Stored items
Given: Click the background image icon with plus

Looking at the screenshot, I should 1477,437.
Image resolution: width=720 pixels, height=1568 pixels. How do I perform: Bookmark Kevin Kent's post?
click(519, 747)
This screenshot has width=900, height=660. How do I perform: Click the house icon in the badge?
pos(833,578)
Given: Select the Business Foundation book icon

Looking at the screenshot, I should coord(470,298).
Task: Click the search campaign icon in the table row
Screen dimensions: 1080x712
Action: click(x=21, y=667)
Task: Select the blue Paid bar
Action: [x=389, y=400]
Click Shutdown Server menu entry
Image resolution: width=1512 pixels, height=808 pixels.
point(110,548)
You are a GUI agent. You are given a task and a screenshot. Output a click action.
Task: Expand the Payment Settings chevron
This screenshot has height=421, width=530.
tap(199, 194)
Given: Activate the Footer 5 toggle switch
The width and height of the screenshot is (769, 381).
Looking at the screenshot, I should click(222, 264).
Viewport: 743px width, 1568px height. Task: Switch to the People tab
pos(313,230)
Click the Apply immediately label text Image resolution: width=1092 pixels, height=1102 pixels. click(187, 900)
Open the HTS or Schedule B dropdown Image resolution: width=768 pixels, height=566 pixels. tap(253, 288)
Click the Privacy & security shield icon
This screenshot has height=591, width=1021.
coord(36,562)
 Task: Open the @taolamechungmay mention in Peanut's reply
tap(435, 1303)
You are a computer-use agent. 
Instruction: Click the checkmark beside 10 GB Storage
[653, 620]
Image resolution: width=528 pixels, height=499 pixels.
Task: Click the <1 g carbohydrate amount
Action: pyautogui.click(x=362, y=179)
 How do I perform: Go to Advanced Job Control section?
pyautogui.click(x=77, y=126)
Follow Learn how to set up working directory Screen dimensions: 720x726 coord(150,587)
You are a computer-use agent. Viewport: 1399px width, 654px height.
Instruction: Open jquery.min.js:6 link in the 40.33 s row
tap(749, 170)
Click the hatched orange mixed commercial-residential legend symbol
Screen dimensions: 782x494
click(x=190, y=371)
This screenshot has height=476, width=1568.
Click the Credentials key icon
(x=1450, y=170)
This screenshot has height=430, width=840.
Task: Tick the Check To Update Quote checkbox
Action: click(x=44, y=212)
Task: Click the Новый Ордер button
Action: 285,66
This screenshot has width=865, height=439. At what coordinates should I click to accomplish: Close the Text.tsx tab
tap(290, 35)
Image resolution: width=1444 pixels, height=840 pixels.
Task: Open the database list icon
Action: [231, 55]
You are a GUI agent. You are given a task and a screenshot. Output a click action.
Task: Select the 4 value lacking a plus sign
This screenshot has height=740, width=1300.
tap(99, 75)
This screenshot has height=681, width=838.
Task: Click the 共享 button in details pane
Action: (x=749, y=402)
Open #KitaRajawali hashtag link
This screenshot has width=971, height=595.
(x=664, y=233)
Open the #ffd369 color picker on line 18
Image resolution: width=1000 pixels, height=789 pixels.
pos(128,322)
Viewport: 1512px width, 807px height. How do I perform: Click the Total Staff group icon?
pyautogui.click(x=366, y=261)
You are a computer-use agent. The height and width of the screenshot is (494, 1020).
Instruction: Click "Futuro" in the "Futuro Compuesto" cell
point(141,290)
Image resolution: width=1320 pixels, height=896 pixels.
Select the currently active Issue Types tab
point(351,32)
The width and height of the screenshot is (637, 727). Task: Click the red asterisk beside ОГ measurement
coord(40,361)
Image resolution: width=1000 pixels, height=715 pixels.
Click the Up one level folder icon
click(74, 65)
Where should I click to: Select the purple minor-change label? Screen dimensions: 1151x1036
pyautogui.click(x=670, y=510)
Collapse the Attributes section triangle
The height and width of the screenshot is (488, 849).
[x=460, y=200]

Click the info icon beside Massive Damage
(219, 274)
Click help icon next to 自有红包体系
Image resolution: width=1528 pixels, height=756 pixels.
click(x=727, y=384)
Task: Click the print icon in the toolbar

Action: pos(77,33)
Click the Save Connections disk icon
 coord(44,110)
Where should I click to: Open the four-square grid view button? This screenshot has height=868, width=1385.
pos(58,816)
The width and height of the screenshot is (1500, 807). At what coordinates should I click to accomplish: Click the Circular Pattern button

_Brief_: From the records above, copy each line that contains the word "computer".

_Result_:
You are a computer-use agent. 
You are a computer-use agent. Viewport: 1399px width, 654px height.
You are a computer-use agent. The height and width of the screenshot is (494, 1020).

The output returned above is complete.